>> BEGIN Page

Canonical's kernel manager, Pete Graner, spoke at UbuCon—held just prior to SCALE 8x—on the "Ubuntu Kernel Development Process". In the talk, he looked at how Ubuntu decides what goes into the kernel and how that kernel gets built and tested. It provided an interesting look inside the process that results in a new kernel getting released for each new Ubuntu version, which comes along every six months.

Graner manages a "pretty big" group at Canonical, of 25 people split into two sub-groups, one focused on the kernel itself and the other on drivers. For each release, the kernel team chooses a "kernel release lead" (KRL) who is responsible for ensuring that the kernel is ready for the release and its users. The KRL rotates among team members with Andy Whitcroft handling Lucid Lynx (10.04) and Leann Ogasawara slated as KRL for the following ("M" or 10.10) release.

The six-month development cycle is "very challenging", Graner said. The team needs to be very careful about which drivers—in-tree, out-of-tree, and staging—are enabled. The team regularly takes some drivers from the staging tree, and fixes them up a bit, before enabling them in the Ubuntu tree so that users "get better hardware coverage".

Once the kernel for a release has been frozen, a new branch is created for the next release. For example, the Lucid kernel will be frozen in a few weeks, at which point a branch will be made for the 10.10 release. That branch will get the latest "bleeding edge" kernel from Linus Torvalds's tree (presumably 2.6.34-rc1), and the team will start putting the additional patches onto that branch.

The patches that are rolled into the tree include things from linux-next (e.g. suspend/resume fixes), any patches that Debian has added to its kernel, then the Ubuntu-specific patchset. Any of those that have been merged into the mainline can be dropped from the list, but it is a "very time-consuming effort" to go through the git tree to figure all of that out. With each new tag from Torvalds's tree, they do a git rebase on their tree—as it is not a shared development tree—"see what conflicts, and deal with those".

The focus and direction for the Ubuntu kernel, like all Ubuntu features, comes out of the Ubuntu Developer Summit (UDS), which is held shortly after each release to set goals and make plans for the following release. Before UDS, the kernel team selects some broad topics and creates blueprints on the wiki to describe those topics. In the past, they have focused on things like suspend/resume, WiFi networking, and audio; "a big one going forward is power management", he said.

The specifications for these features are "broad-brush high-level" descriptions (e.g. John has a laptop and wants to get 10 hours of battery life). The descriptions are fleshed out into various use cases, which results in a plan of action. All of the discussion, decisions, plans, and so on are captured on the UDS wiki

One of the longer kernel sessions at UDS looks at each kernel configuration option (i.e. the kernel .config file) to determine which should be enabled. New options are looked at closely to decide whether that feature is needed, but the existing choices are scrutinized as well.

In addition, Graner said that the team looks at the patches and drivers that were added to the last kernel to see which of those should be continued in the next release. He pointed to Aufs as a problematic feature because it always breaks with each new kernel release and can take up to three weeks to get it working. They have talked about dropping it, because Torvalds won't merge it into the mainline, but the live CDs need it.

The kernel team has to balance the Ubuntu community needs as well as Canonical's business needs, for things like Ubuntu One for example, and come up with a set of kernel features that will satisfy both. The discussions about what will get in at UDS can get intense at times, Graner said, "Lucid was pretty tame, but Karmic was kind of heated".

>> END Page

▸ Tasks to carry out
(a) Answer these from the article on the Ubuntu kernel process:
(i) How many people are in the group Graner manages at Canonical?
(ii) Who is slated as kernel release lead for the 10.10 release?
(iii) How long can it take to get Aufs working with a new kernel release?
(b) Translate this sentence from the article on the Ubuntu kernel process into Spanish: "Once the kernel for a release has been frozen, a new branch is created for the next release."
Nothing in the listing is needed.

>> BEGIN Supplied information

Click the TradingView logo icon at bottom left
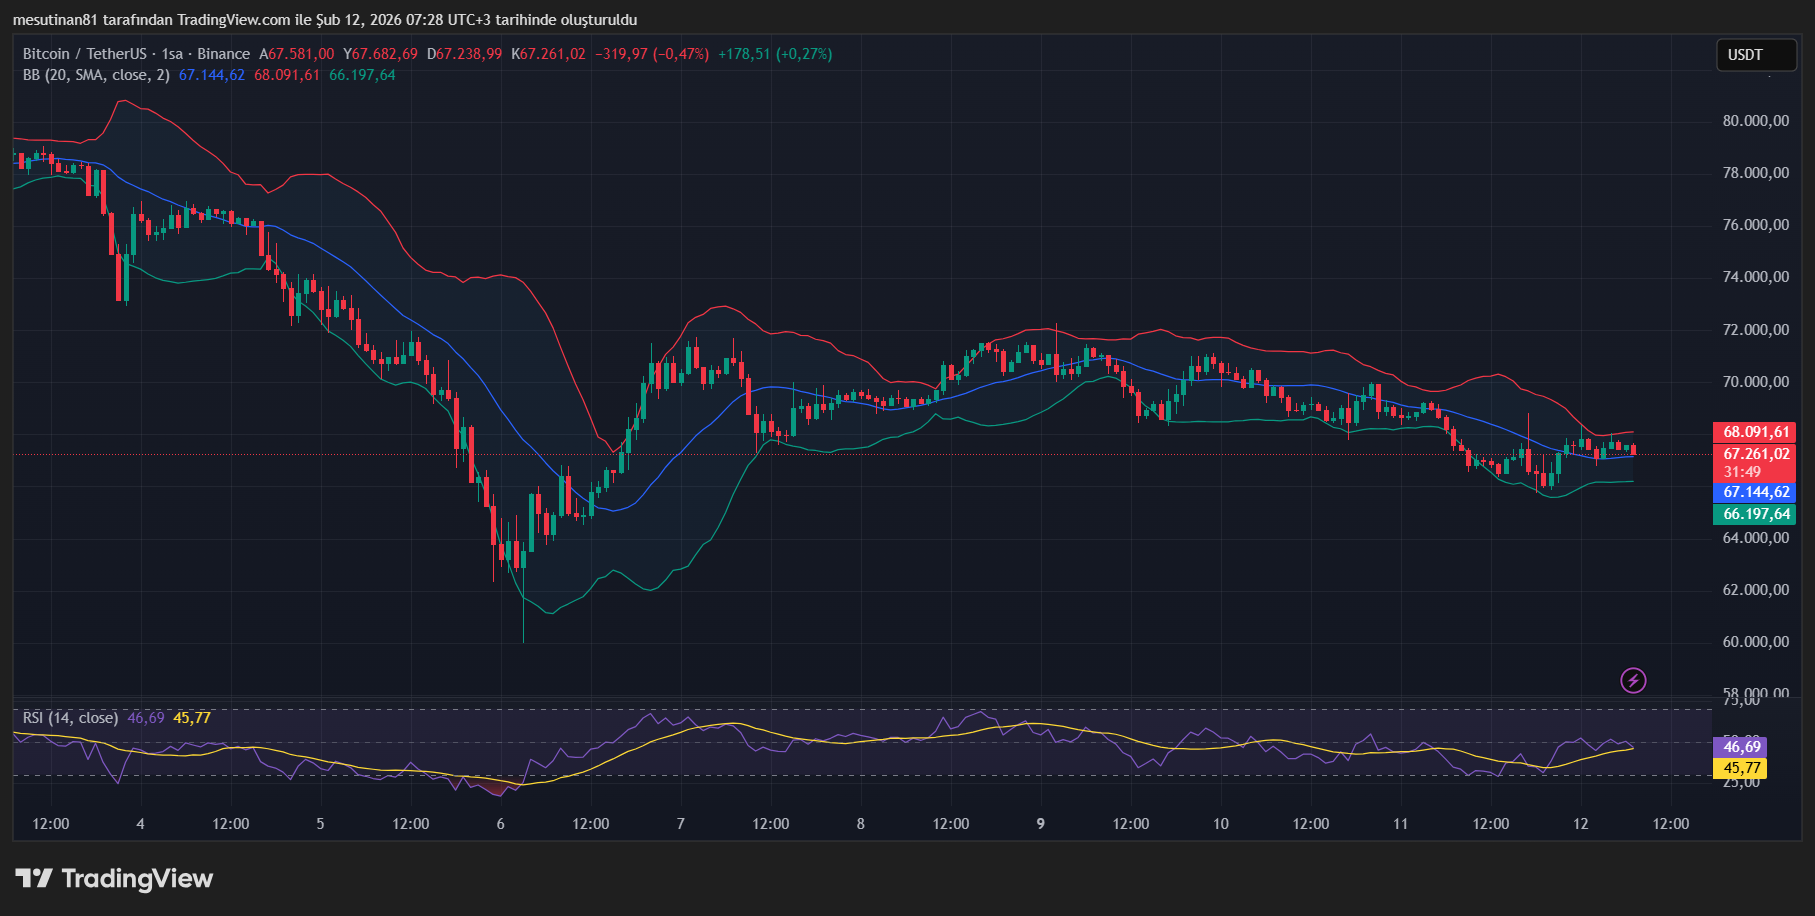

>> END Supplied information

▸ Answers
(a)
(i) 25 people
(ii) Leann Ogasawara
(iii) Up to three weeks

(b) Una vez que se ha congelado el kernel de una versión, se crea una nueva rama para la siguiente versión.